Materials science and other technological developments, including corrosion prevention and control, represent a bright future for ASL and its partners. The state legislature can learn a lot by paying close attention to resources like ASL, and better understanding IP developments. IP should be understandable to legislators so that they can help Washington companies thrive in an atmosphere that encourages science and technology education and research and development; creating jobs and supporting communities in the process. When Washington legislators advocate strongly for IP development, especially in Eastern Washington, jobs and commerce will follow.
While the topic of “patent trolls” was not raised by the committee, federal legislation has been introduced to reduce lawsuits by companies that purchase patents from inventors and then sue other parties who may be infringing on patents purchased. While the U.S. Senate and House have separate bipartisan bills to control patent trolls, there is fear that such federal legislation may overreach, imposing a “loser pays” attorneys fee provision. There is also division over the wisdom of patent troll control legislation. Some patent lawyers believe it’s a death sentence of legitimate patent infringement cases while others want to stop non-user patent holders from forcing settlements and high attorney fees on innocent companies that are forced to settle cases in order to escape bankrupting legal costs.

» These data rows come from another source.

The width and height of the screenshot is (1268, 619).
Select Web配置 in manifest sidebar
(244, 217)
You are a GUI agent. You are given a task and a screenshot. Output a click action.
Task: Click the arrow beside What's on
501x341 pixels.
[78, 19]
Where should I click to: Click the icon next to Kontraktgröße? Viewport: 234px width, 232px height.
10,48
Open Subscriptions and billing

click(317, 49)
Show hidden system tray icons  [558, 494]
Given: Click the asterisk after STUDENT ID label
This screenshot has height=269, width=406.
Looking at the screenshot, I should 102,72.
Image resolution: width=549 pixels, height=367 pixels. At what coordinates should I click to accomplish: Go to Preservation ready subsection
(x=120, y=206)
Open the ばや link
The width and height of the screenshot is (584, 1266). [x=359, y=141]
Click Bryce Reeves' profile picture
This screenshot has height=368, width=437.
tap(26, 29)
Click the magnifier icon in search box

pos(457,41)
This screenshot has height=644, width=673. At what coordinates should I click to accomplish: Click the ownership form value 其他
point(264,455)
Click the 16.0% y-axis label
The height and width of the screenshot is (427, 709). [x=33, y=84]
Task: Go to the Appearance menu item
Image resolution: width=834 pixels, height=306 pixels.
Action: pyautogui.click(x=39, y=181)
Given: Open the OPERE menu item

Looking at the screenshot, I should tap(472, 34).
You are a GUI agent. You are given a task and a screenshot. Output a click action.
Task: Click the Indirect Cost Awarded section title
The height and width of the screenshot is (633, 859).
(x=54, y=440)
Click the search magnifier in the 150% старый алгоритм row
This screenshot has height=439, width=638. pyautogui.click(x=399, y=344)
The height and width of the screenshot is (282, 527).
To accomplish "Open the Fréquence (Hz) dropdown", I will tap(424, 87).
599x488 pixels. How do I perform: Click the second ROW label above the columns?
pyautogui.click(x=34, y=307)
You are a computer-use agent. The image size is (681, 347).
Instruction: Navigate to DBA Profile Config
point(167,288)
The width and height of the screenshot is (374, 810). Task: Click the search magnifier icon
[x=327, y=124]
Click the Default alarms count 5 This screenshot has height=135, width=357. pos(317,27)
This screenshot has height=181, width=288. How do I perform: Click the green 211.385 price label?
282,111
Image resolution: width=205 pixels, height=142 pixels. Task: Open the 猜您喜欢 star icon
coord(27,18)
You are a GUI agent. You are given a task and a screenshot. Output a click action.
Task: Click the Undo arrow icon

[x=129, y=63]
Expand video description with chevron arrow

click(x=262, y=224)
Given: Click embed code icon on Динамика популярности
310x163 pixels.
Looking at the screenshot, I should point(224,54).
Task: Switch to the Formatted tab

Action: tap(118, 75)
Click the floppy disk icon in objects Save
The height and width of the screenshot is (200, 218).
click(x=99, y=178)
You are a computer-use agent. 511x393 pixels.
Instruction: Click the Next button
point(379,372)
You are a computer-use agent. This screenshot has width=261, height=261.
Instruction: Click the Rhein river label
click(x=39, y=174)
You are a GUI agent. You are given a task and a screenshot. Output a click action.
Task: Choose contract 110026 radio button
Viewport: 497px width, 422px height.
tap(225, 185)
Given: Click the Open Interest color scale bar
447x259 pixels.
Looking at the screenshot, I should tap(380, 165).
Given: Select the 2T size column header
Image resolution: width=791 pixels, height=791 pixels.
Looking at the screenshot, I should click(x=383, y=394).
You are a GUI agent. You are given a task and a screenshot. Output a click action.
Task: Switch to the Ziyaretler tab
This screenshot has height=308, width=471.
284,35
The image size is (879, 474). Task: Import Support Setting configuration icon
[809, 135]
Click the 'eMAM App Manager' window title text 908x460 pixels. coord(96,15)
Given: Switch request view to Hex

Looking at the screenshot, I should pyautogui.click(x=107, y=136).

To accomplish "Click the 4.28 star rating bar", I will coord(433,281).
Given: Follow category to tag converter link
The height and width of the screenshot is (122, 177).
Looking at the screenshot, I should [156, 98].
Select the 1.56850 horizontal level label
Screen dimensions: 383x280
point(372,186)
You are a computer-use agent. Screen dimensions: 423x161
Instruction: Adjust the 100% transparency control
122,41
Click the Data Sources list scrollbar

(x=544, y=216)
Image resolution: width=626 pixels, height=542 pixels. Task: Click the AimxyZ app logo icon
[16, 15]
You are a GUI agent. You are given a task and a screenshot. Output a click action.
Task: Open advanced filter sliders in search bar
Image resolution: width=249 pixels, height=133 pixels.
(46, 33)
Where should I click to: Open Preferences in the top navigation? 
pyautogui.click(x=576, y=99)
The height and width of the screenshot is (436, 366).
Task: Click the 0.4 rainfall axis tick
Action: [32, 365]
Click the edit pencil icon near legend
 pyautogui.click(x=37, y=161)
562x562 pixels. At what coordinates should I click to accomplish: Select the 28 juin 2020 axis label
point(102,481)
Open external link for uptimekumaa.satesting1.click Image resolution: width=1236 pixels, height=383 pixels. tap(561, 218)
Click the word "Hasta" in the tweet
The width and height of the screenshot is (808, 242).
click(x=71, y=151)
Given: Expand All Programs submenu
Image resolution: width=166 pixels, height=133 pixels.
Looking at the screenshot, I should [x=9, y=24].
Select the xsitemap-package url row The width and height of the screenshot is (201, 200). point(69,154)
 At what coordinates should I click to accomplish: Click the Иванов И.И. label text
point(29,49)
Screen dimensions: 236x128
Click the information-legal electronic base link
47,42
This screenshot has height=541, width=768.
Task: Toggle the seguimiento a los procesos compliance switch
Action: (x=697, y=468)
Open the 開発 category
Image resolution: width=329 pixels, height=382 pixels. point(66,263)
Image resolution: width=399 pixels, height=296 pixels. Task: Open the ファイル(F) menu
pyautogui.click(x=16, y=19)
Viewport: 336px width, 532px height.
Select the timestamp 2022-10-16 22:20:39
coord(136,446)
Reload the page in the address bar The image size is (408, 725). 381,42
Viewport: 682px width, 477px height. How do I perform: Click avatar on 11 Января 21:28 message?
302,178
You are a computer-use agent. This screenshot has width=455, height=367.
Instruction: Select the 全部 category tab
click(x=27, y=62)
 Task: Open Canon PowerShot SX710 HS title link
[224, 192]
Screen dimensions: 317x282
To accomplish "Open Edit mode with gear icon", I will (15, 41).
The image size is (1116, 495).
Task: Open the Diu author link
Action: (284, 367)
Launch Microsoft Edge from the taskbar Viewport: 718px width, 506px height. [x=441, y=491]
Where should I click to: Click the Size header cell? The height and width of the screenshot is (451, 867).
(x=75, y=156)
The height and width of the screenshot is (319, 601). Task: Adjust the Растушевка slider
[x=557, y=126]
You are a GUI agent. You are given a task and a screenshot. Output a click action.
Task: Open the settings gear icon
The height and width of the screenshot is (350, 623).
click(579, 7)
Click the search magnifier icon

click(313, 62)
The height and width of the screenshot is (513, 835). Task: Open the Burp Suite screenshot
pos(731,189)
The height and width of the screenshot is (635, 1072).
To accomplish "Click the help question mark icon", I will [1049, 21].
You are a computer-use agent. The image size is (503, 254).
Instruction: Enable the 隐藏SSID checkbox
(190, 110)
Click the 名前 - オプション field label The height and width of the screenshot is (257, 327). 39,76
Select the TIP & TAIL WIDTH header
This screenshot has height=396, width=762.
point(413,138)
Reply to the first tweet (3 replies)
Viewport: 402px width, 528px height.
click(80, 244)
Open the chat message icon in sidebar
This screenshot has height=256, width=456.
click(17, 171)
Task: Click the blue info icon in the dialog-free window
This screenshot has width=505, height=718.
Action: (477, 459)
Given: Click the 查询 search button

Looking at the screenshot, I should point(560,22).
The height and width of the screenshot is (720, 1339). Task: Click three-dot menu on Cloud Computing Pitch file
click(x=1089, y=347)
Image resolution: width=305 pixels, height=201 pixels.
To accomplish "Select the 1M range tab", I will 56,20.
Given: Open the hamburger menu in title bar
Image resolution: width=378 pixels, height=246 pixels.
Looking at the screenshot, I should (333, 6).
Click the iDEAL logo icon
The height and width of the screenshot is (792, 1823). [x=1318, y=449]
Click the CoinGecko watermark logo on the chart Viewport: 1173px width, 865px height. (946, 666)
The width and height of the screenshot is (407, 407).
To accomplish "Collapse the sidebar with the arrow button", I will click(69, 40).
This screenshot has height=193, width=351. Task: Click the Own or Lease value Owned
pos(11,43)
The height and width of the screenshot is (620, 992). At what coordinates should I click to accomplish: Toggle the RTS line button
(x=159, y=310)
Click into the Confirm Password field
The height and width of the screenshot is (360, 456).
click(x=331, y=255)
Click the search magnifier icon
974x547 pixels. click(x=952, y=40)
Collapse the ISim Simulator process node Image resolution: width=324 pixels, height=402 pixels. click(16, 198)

Even though this legislation seems to be on a fast track through Congress, its fate is uncertain.
IP is the most dynamic area of law today. Ever-changing and ever-evolving, intellectual property developments cannot be ignored – by business or by Washington’s Legislature. Washington depends on it.
George R. Nethercutt Jr. practiced law in Spokane for 18 years. From 1995-2005, he was the 5th District’s congressman, serving on the House Appropriations and Science committees. He now heads Lee & Hayes’ Government Relations Practice Group.